Security Engineer - Application Security

About IFX Payments

We're an award-winning global provider of foreign exchange and payment solutions. At IFX, our mission is to become the number one service-led alternative banking partner in EMEA for corporates and Financial Institutions that add value beyond the transaction. We have one guiding principle: to
Win. Properly.

What we offer

Everyone at IFX Payments has a meaningful and impactful role to play in helping us achieve that goal. We take pride in the quality of our work but balance that with the speed, intent, tenacity, and focus needed to win. We're a high-performance team who can trust each other as individuals to get the job done so we can be successful together.

Being part of IFX Payments, you'll receive every opportunity to thrive in your role to contribute to that success. We'll invest in you along the way to genuinely help you grow and take your career to new and exciting places. You'll work alongside experienced industry leaders, receive guidance from pioneering performance coaches and have the option to gain qualifications in your field that help you realise your ambitions. In exchange, we don't expect anything extra from you during your time here. We only ask you to do one thing:
Make it count.

Benefits

• 25 days of annual leave + bank holidays and your birthday off.
• Pension auto-enrolment with salary sacrifice contributions.
• Healthcare cash plan including support for dental, physio and therapies.
• Discounts on fitness, cinema discounts, shopping, travel, entertainment and more!
• Life Insurance.
• Work abroad.
• Cycle to work.
• Nursery fees salary exchange.
• Employee Assistant Programme
• Career progression with excellent training and development.
• Company events - Pub nights, sporting events, seasonal parties, socials

Overview of the role

IFX Payments is seeking a technically skilled and proactive Application Security Engineer to embed secure development practices across its software delivery lifecycle. This role is critical in reducing application-layer risks, implementing secure coding standards, and ensuring that threat modelling and architecture reviews are consistently applied across all development efforts.

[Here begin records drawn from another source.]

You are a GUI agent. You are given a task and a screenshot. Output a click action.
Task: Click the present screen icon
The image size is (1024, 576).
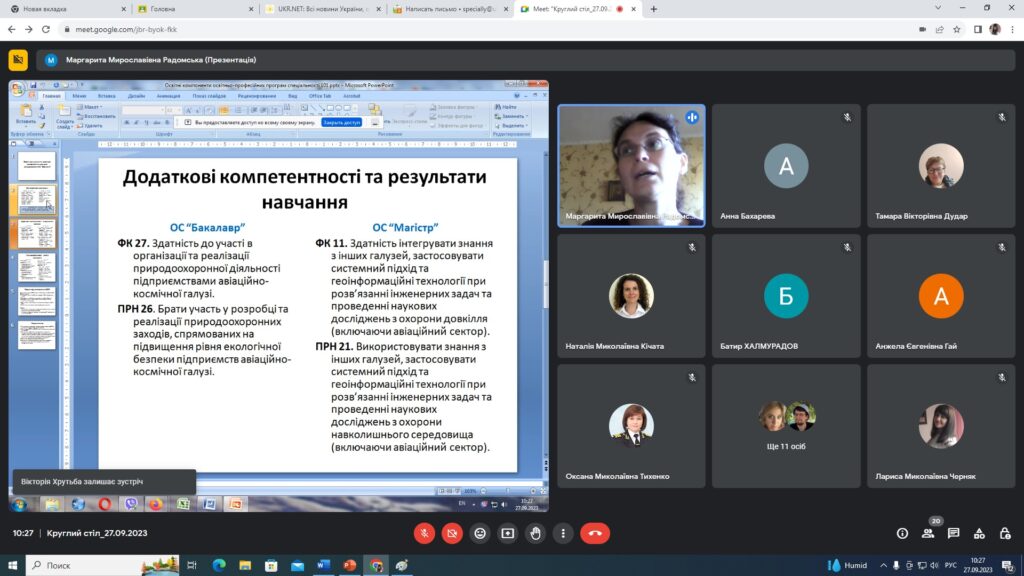pos(508,533)

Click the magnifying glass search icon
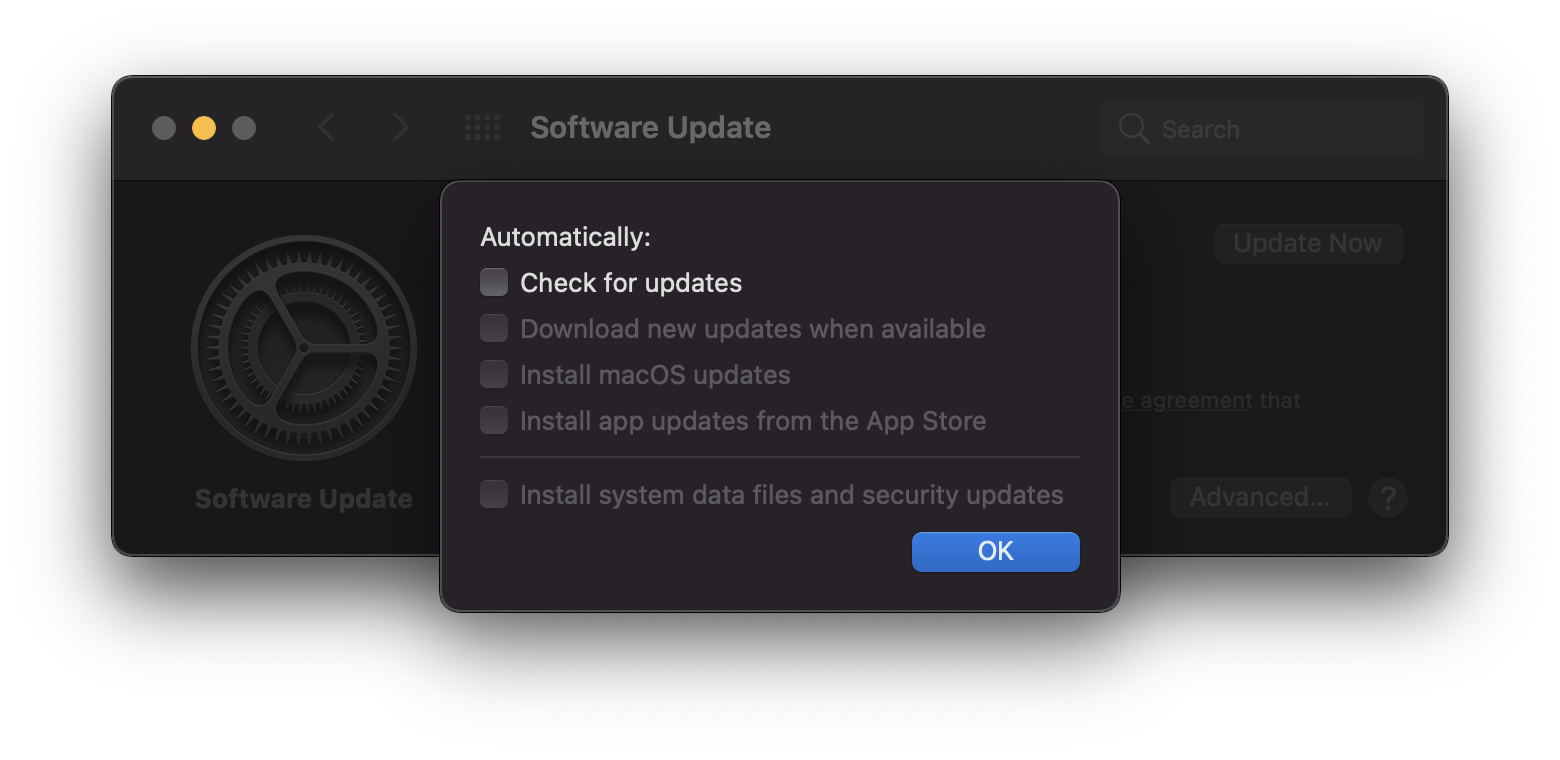[1133, 129]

You will work closely with engineering, and platform teams to integrate security into CI/CD pipelines, automate vulnerability detection, and drive continuous improvement in application security posture.

Responsibilities

Secure Development Lifecycle (SDLC)

• Embed security controls into CI/CD pipelines and development workflows.
• Implement and manage SAST, DAST, and SCA tools to detect vulnerabilities early in the lifecycle
• Conduct secure code reviews and support developers in remediating findings.

Threat Modelling & Architecture Review

• Lead threat modelling sessions using standard methodologies to identify design flaws
• Review application architectures to ensure alignment with security objectives and mitigation of common threats.
• Maintain and update reference architectures based on threat modelling insights.

Tooling & Automation

• Deploy and manage application security tools and integrate them with existing platforms.
• Automate security tasks using scripting (e.g., Python, PowerShell) or SOAR platforms.

Governance & Compliance

• Ensure alignment with ISO 27001, FCA, and NIST standards.
• Contribute to audit readiness and support compliance automation platforms such as Drata

Collaboration & Training

• Work with engineering teams to promote secure coding practices.
• Support the rollout of role-based security training and awareness initiatives.
• Act as a security champion within development squads and mentor junior engineers.

Requirements

• Broad experience in application security or secure software development.
• Strong understanding of OWASP Top 10, secure coding techniques, and threat modelling.
• Experience with security tools such as SAST, DAST, SCA, and vulnerability scanners.
• Familiarity with cloud platforms (Azure or AWS), CI/CD pipelines, and DevOps practices.
• Knowledge of regulatory frameworks (ISO 27001, FCA, NIST).
• Excellent communication skills and ability to work cross-functionally.
• Experience in fintech or regulated environments.
• Certifications such as OSCP, CSSLP, or CISSP.
• Familiarity with compliance automation platforms (e.g., Drata).
• Exposure to legacy system security challenges and modernisation strategies.
• A true team player with a winning mentality and strong work ethic committed to continuous improvement and high performance.
• Adaptable, tenacious and flexible who is able to perform under pressure.

Diversity & Inclusion

We believe that diversity and inclusion are essential to our success. We are committed to fostering a culture where everyone feels valued and respected, regardless of their background,identity or experiences. By embracing diverse perspectives and promoting equity, we aim to create an environment where all employees can perform and reach their full potential.

Additional Information

- We work on a hybrid basis from our office in central London.
- You must be eligible to work in the UK to be considered for this position.
- Full background check will be carried out.